# TEXTE:
_____

Nous venons de pénétrer au cœur du phénomène dionysiaque. De ce centre incandescent rayonnaient les autres phénomènes mystiques de vision et d’extase qu’on traversait par la discipline éleusinienne. De toutes ces expériences émanait la doctrine religieuse, qui, sous forme d’images parlantes et de puissans raccourcis, reliait la destinée humaine à la vie cosmique. Il s’agissait donc, non de théories abstraites, mais, comme le dit parfaitement Aristote, d’une philosophie expérimentale, émotionnelle, fondée sur une série d’événemens psychiques. Les fêtes périodiques d’Eleusis, qui se terminaient par des phénomènes d’un autre genre, que Porphyre a décrits, n’étaient que la mise en scène somptueuse, une transposition dramatique de ce que les mystes et les époptes avaient traversé individuellement dans leur initiation. Nous savons que le drame, représenté dans le temple, se terminait par le mariage symbolique de Perséphone avec le Dionysos ressuscité, union qui portait le nom de ἱέρος γάμος (hieros gamos) (mariage sacré). Il extériorisait en quelque sorte le phénomène intérieur déjà vécu par les époptes. L’initié avait voyagé dans l’autre monde en plongeant aux abîmes de sa subconscience. Dans ce Hadès, il avait trouvé les monstres du Tartare avec tous les Dieux : Déméter (la mère primordiale), Perséphone (l’âme immortelle) et Dionysos (le Moi cosmique, l’Esprit transcendant) évoluant vers la vérité à travers toutes ses métamorphoses. Maintenant il revivait ces choses agrandies par l’art, dans une assemblée d’âmes accordées au même diapason que la sienne. Quel éblouissement, quelle renaissance de découvrir en soi-même les puissances que l’univers visible nous dérobe sous son voile et d’en saisir le ressort ! Quel bonheur de prendre conscience de ses rapports intimes avec le Kosmos et de sentir comme un fil invisible monter de son propre cœur, à travers les autres âmes, jusqu’au Dieu insondable !

_____

# ENTRÉES FOURNIES:
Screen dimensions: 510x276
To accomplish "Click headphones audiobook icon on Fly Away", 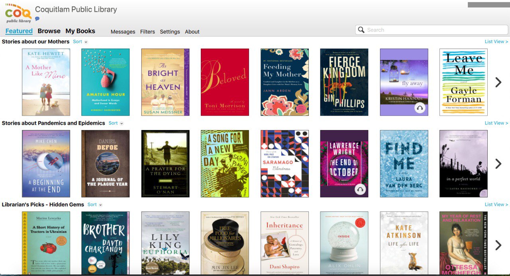I will pyautogui.click(x=420, y=108).
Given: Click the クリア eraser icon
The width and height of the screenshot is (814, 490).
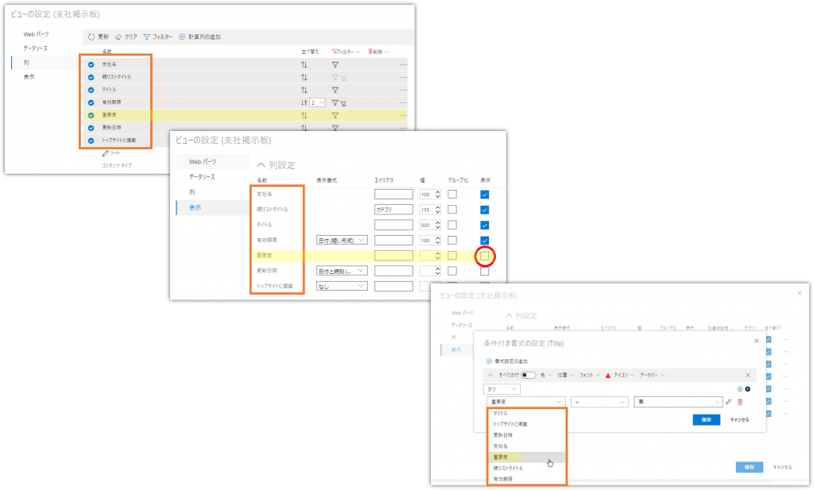Looking at the screenshot, I should click(x=118, y=37).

_____

# CONSIGNES À SUIVRE:
Les affirmations suivantes s'accordent-elles avec le texte sur les mystères d'Éleusis ? (a) La doctrine tenait de théories abstraites plutôt que d'une philosophie expérimentale. (b) Le drame joué dans le temple s'achevait par le mariage symbolique de Perséphone avec le Dionysos ressuscité. (c) Déméter y figure l'âme immortelle. Répondez à chacune par oui ou non et citez mot pour mot les termes décisifs du texte. Les entrées fournies ne sont d'aucune utilité ici.

# RÉPONSE ATTENDUE:
(a) Non : « non de théories abstraites, mais, comme le dit parfaitement Aristote, d’une philosophie expérimentale, émotionnelle, fondée sur une série d’événemens psychiques »
(b) Oui : « le drame, représenté dans le temple, se terminait par le mariage symbolique de Perséphone avec le Dionysos ressuscité »
(c) Non : « Déméter (la mère primordiale), Perséphone (l’âme immortelle) »